İran, darbe gecesi sınırda 'bir şey' beklemiş

İran, darbe gecesi sınırda 'bir şey' beklemiş

Aydınlık gazetesi yazarı Rafet Ballı, İran'ın FETÖ'cü darbe girişimi sırasında Milli Güvenlik Kurulu'nu topladığını yazdı.

Ballı'nın yazısı şöyle:

“Darbe” gecesiyle ilgili yeni iddialar var. Özellikle Tahran’ın refleksiyle ilgili.

17 Temmuz’da zaten dikkat çekmiştim: “İran, gece boyunca gelişmeleri yakından takip etmiş.”
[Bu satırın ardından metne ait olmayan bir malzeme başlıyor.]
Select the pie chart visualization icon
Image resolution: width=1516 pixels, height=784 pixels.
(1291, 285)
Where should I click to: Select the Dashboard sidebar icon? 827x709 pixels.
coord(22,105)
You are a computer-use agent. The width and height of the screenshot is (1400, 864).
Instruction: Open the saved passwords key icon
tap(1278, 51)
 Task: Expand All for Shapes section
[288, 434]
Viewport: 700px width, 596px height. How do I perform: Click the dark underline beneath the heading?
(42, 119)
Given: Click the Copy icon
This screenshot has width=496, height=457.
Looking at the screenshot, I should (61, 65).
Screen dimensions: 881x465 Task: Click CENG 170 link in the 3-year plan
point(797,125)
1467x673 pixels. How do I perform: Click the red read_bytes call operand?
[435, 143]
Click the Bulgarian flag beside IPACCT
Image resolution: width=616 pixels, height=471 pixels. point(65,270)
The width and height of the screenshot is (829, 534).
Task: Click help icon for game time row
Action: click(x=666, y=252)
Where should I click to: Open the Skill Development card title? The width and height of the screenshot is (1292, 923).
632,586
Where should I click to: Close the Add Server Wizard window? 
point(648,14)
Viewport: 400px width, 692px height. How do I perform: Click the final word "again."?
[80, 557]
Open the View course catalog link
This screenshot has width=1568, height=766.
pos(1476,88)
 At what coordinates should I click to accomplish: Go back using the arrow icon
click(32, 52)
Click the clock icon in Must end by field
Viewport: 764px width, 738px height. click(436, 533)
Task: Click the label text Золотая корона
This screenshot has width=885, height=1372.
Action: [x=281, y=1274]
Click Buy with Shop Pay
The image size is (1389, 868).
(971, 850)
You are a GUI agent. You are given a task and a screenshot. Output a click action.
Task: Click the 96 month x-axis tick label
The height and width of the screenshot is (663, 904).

“Tebriz’den jetleri Türkiye sınırına kaydırmışlar. Türkiye’deki Amerikancı gelişmeler İran’ı da etkileyebilir diye. Kendilerince önlem almışlar.” (Aydınlık, 17.7.2016).

Bu tamam.

***

Sonra yeni bilgiler geldi. 15-16 Temmuz gecesiyle ilgili.

İran Milli Güvenlik Kurulu da toplanmış.

Anlamı: Tahran o gece alarmdaymış.

Şöyle düşünmüştüm: Fars devlet aklı bu.

Genel risk değerlendirmesi yapmışlar. İhtiyatlı davranmışlar.

***

Tekrar yeni bilgilere ulaştım. İran kaynaklarından değil.

Bu kez Ankara’dan.

Anlatılanların özeti:

İran yönetiminin o gece uyumadığı doğru.

Hemen Milli Güvenlik Kurulu’nu toplamışlar.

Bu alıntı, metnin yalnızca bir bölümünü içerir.